▶ Problem details:
Please count the lines in the entries below that contain the string "width", treating uppercase and lowercase as different, and reply with the number alone.

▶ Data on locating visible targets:
** start **

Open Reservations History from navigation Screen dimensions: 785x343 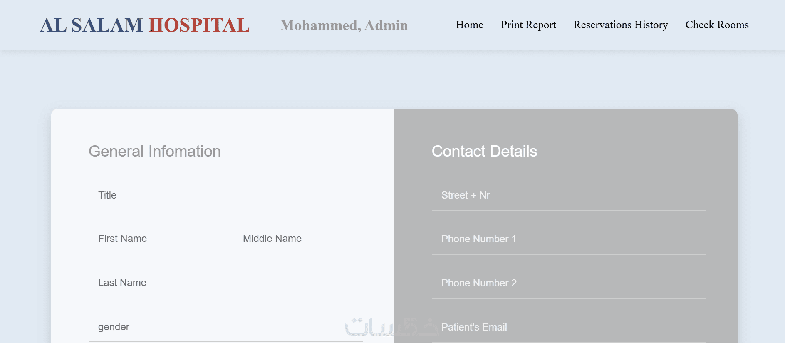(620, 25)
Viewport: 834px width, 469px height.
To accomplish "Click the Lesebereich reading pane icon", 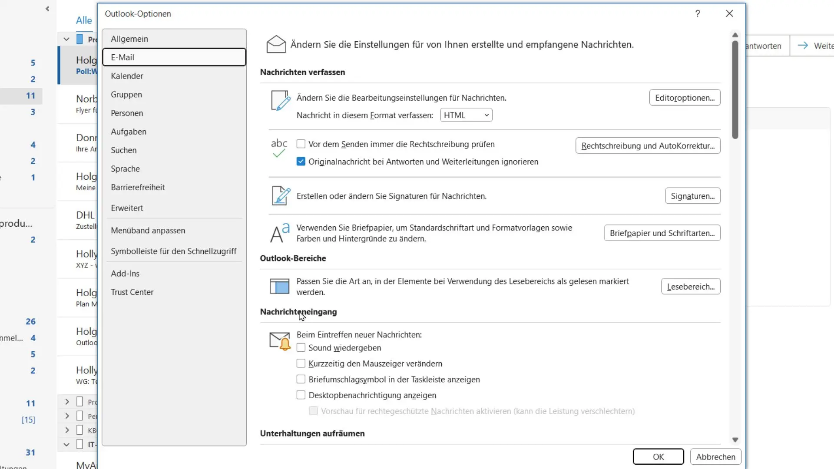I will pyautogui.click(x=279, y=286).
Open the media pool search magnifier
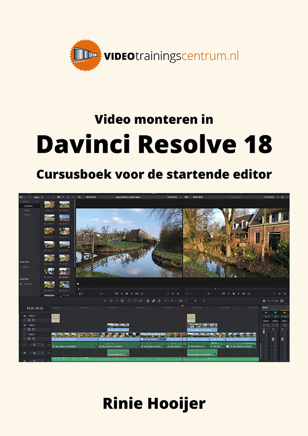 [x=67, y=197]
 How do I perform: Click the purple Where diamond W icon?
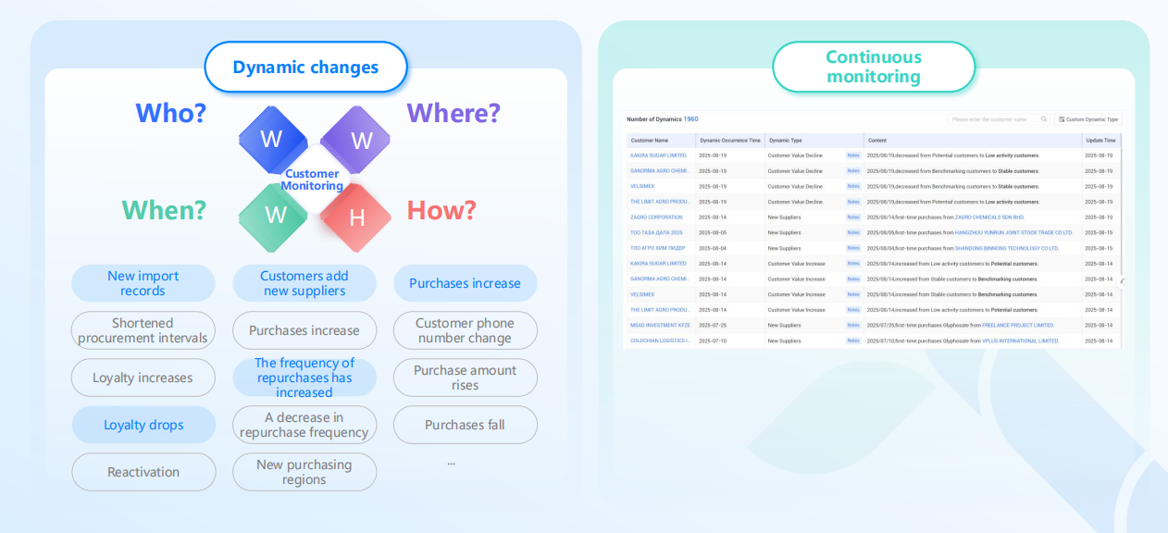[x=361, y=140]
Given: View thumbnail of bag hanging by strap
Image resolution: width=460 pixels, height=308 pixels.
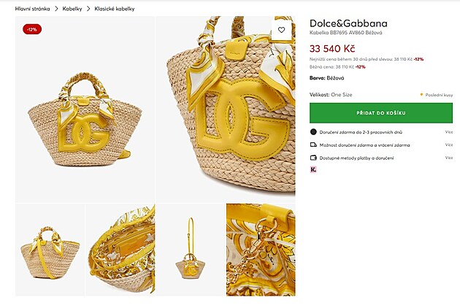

** end **

▶ Exercise result:
2